This approach keeps agents fast while giving them access to more context on demand. The principle applies at multiple levels: skill selection, document loading, and even tool result retrieval.

Context Quality Versus Context Quantity

The assumption that larger context windows solve memory problems has been empirically debunked. Context engineering means finding the smallest possible set of high-signal tokens that maximize the likelihood of desired outcomes.

Several factors create pressure for context efficiency. Processing cost grows disproportionately with context length--not just double the cost for double the tokens, but exponentially more in time and computing resources. Model performance degrades beyond certain context lengths even when the window technically supports more tokens. Long inputs remain expensive even with prefix caching.

The guiding principle is informativity over exhaustiveness. Include what matters for the decision at hand, exclude what does not, and design systems that can access additional information on demand.

Context as Finite Resource

Context must be treated as a finite resource with diminishing marginal returns. Like humans with limited working memory, language models have an attention budget drawn on when parsing large volumes of context.

Every new token introduced depletes this budget by some amount. This creates the need for careful curation of available tokens. The engineering problem is optimizing utility against inherent constraints.

Context engineering is iterative and the curation phase happens each time you decide what to pass to the model. It is not a one-time prompt writing exercise but an ongoing discipline of context management.

Practical Guidance

File-System-Based Access

Agents with filesystem access can use progressive disclosure naturally. Store reference materials, documentation, and data externally. Load files only when needed using standard filesystem operations. This pattern avoids stuffing context with information that may not be relevant.
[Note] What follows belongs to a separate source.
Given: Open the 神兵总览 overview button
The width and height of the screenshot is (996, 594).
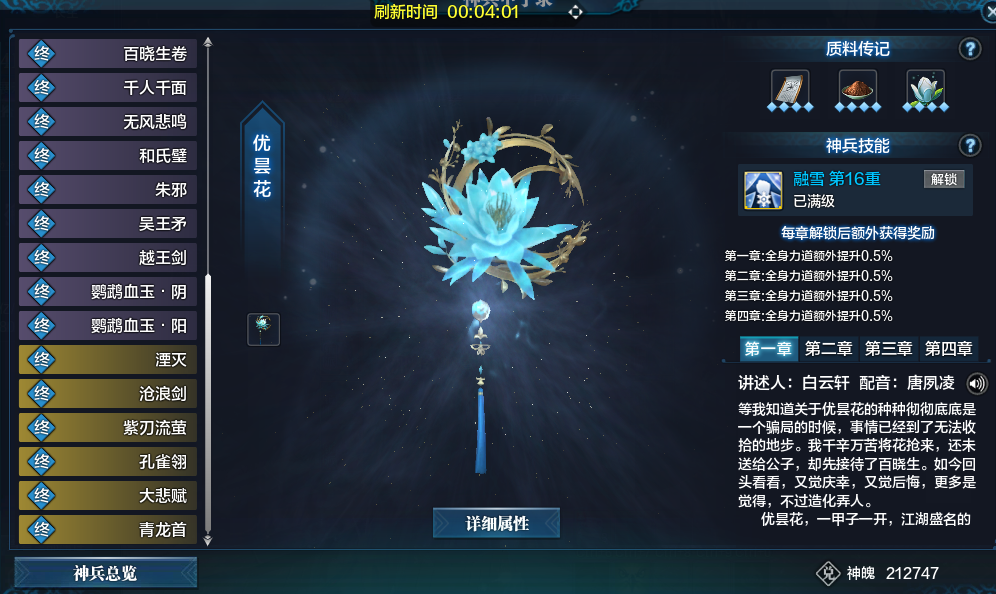Looking at the screenshot, I should point(105,573).
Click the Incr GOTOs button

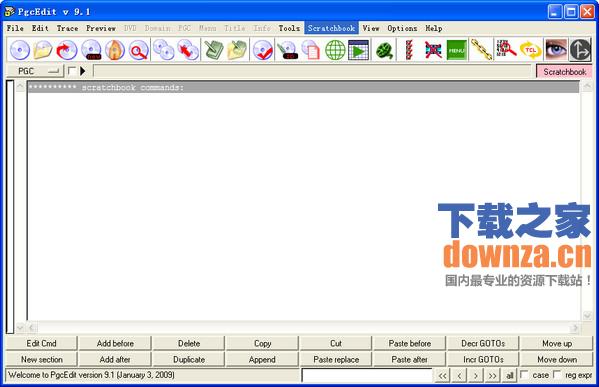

The file system itself provides structure that agents can navigate. File sizes suggest complexity; naming conventions hint at purpose; timestamps serve as proxies for relevance. Metadata of file references provides a mechanism to efficiently refine behavior.

Hybrid Strategies

The most effective agents employ hybrid strategies. Pre-load some context for speed (like CLAUDE.md files or project rules), but enable autonomous exploration for additional context as needed. The decision boundary depends on task characteristics and context dynamics.

For contexts with less dynamic content, pre-loading more upfront makes sense. For rapidly changing or highly specific information, just-in-time loading avoids stale context.

Context Budgeting

Design with explicit context budgets in mind. Know the effective context limit for your model and task. Monitor context usage during development. Implement compaction triggers at appropriate thresholds. Design systems assuming context will degrade rather than hoping it will not.

Effective context budgeting requires understanding not just raw token counts but also attention distribution patterns. The middle of context receives less attention than the beginning and end. Place critical information at attention-favored positions.

Examples

Example 1: Organizing System Prompts

<BACKGROUND_INFORMATION>
You are a Python expert helping a development team.
Current project: Data processing pipeline in Python 3.9+
</BACKGROUND_INFORMATION>

<INSTRUCTIONS>
- Write clean, idiomatic Python code
- Include type hints for function signatures
- Add docstrings for public functions
- Follow PEP 8 style guidelines
</INSTRUCTIONS>

<TOOL_GUIDANCE>
Use bash for shell operations, python for code tasks.
File operations should use pathlib for cross-platform compatibility.
</TOOL_GUIDANCE>

<OUTPUT_DESCRIPTION>
Provide actionable feedback with specific line references.
Explain the reasoning behind suggestions.
</OUTPUT_DESCRIPTION>

Example 2: Progressive Document Loading

# Instead of loading all documentation at once:

# Step 1: Load summary
docs/architecture_overview.md     # Lightweight overview

# Step 2: Load specific section as needed
docs/api/endpoints.md             # Only when API work needed
docs/database/schemas.md          # Only when data layer work needed

Example 3: Skill Description Design

# Bad: Vague description that loads into context but provides little signal
description: Helps with code things

# Good: Specific description that helps model decide when to activate
description: Analyze code quality and suggest refactoring patterns. Use when reviewing pull requests or improving existing code structure.

Guidelines

  1. Treat context as a finite resource with diminishing returns
  2. Place critical information at attention-favored positions (beginning and end)
  3. Use progressive disclosure to defer loading until needed
  4. Organize system prompts with clear section boundaries
  5. Monitor context usage during development
  6. Implement compaction triggers at 70-80% utilization
  7. Design for context degradation rather than hoping to avoid it
  8. Prefer smaller high-signal context over larger low-signal context

Context Degradation Patterns

Language models exhibit predictable degradation patterns as context length increases. Understanding these patterns is essential for diagnosing failures and designing resilient systems. Context degradation is not a binary state but a continuum of performance degradation that manifests in several distinct ways.

Core Concepts

Context degradation manifests through several distinct patterns. The lost-in-middle phenomenon causes information in the center of context to receive less attention. Context poisoning occurs when errors compound through repeated reference. Context distraction happens when irrelevant information overwhelms relevant content. Context confusion arises when the model cannot determine which context applies. Context clash develops when accumulated information directly conflicts.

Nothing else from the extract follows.